Braised Gammon With Marsala
|Middle cut lean gammon||1 Kilogram|
|Marsala||1 1⁄2 Tablespoon|
|Olive oil||3 Tablespoon|
|Onion||1 Large, sliced|
|Carrots||2 Large, sliced|
|Celery stick||2 , sliced|
|Stock/Water||3 Cup (48 tbs)|
Soak the gammon overnight in cold water.
Drain and dry.
Pour Marsala over gammon and leave for several hours, turning at intervals.
When ready to cook, heat the olive oil in a thick saucepan, stir in the onion, carrots, celery and parsley, cover the pan and cook over very low heat for 5 minutes.
Drain the gammon (reserving wine) and lay on top of vegetables, adding the bay leaf and stock.

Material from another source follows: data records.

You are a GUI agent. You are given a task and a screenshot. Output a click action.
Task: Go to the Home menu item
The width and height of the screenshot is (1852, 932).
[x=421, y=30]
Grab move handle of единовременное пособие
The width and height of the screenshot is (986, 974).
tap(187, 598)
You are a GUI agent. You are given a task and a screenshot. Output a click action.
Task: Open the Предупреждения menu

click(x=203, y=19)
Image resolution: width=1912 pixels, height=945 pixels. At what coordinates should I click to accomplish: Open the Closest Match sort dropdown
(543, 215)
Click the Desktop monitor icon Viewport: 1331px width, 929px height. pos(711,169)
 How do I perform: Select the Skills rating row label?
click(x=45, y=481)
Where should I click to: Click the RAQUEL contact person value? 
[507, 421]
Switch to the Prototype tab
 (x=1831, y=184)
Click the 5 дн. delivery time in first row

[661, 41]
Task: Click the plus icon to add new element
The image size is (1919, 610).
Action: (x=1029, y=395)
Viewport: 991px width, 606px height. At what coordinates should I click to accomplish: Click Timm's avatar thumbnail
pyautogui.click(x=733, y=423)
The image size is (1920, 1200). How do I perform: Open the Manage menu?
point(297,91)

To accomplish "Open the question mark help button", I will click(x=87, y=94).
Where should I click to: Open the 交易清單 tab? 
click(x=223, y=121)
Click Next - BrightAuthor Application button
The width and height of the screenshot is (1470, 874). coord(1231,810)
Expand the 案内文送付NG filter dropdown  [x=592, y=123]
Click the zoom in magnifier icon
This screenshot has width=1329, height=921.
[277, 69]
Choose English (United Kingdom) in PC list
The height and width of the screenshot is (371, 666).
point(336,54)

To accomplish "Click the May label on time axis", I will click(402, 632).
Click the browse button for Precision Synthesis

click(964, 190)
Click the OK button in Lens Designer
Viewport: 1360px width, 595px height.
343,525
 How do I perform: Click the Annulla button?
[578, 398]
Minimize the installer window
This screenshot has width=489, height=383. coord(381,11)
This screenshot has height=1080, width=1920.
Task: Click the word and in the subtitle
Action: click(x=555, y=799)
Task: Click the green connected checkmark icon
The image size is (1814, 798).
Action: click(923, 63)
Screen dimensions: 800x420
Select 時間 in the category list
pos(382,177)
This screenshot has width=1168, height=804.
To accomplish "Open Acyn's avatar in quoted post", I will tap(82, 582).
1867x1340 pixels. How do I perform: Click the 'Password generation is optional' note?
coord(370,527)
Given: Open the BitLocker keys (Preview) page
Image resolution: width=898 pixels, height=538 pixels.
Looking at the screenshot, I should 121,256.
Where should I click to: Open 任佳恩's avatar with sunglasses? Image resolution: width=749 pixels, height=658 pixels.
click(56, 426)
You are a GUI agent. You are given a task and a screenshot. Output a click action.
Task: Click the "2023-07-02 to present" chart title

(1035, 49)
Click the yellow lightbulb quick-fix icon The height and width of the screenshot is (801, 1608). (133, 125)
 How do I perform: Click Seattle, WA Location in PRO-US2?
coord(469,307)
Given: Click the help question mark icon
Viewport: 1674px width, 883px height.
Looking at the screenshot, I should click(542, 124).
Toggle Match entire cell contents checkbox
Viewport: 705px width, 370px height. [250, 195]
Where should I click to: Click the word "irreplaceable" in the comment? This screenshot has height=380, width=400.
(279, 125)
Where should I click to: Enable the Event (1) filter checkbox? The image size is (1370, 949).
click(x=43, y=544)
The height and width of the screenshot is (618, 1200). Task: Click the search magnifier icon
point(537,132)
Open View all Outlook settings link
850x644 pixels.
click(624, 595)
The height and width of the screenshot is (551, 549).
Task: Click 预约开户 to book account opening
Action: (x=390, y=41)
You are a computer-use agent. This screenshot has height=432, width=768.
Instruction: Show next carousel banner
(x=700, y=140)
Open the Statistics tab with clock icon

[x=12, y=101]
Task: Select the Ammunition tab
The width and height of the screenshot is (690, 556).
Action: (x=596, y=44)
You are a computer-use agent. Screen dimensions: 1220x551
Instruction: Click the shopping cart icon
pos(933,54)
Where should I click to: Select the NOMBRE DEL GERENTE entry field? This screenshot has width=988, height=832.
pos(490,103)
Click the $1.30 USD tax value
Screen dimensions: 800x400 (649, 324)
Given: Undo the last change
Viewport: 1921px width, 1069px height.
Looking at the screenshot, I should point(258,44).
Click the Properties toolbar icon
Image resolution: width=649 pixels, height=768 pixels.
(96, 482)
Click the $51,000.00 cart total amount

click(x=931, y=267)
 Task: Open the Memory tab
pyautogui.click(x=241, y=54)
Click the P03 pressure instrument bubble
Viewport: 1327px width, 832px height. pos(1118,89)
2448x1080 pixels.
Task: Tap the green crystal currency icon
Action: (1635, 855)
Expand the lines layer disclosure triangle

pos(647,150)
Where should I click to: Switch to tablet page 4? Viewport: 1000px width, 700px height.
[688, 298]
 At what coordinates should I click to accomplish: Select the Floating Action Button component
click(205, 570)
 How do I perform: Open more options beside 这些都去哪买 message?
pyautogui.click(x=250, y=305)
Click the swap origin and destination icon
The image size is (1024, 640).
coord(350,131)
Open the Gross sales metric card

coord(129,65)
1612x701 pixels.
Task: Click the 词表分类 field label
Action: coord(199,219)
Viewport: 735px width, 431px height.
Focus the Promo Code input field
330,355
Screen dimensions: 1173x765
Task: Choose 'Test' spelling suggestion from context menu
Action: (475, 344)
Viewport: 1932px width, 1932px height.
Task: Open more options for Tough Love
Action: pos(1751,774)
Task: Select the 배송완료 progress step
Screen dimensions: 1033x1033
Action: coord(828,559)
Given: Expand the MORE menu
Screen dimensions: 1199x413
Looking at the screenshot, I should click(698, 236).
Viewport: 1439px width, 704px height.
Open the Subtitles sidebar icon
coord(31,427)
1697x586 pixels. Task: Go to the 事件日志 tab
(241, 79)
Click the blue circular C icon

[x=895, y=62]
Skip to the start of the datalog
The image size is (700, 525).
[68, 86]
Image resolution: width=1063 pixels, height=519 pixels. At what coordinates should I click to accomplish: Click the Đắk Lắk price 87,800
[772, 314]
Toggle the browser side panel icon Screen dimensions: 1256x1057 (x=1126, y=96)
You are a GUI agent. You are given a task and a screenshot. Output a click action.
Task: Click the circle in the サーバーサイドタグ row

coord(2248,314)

Cover pan tightly and braise over low heat for 1 1/4 to 1 1/2 hours.
When cooked, skin and slice the gammon and arrange in an ovenproof dish.
Press the vegetables and stock through a strainer or pulverise in an electric blender, add the reserved wine and boil for several minutes; check seasoning and pour over gammon.
Cover, and leave in a cool oven (so that gammon becomes impregnated with the delicious sauce) until ready to serve.
A puree of spinach or sliced and buttered courgettes go well with this.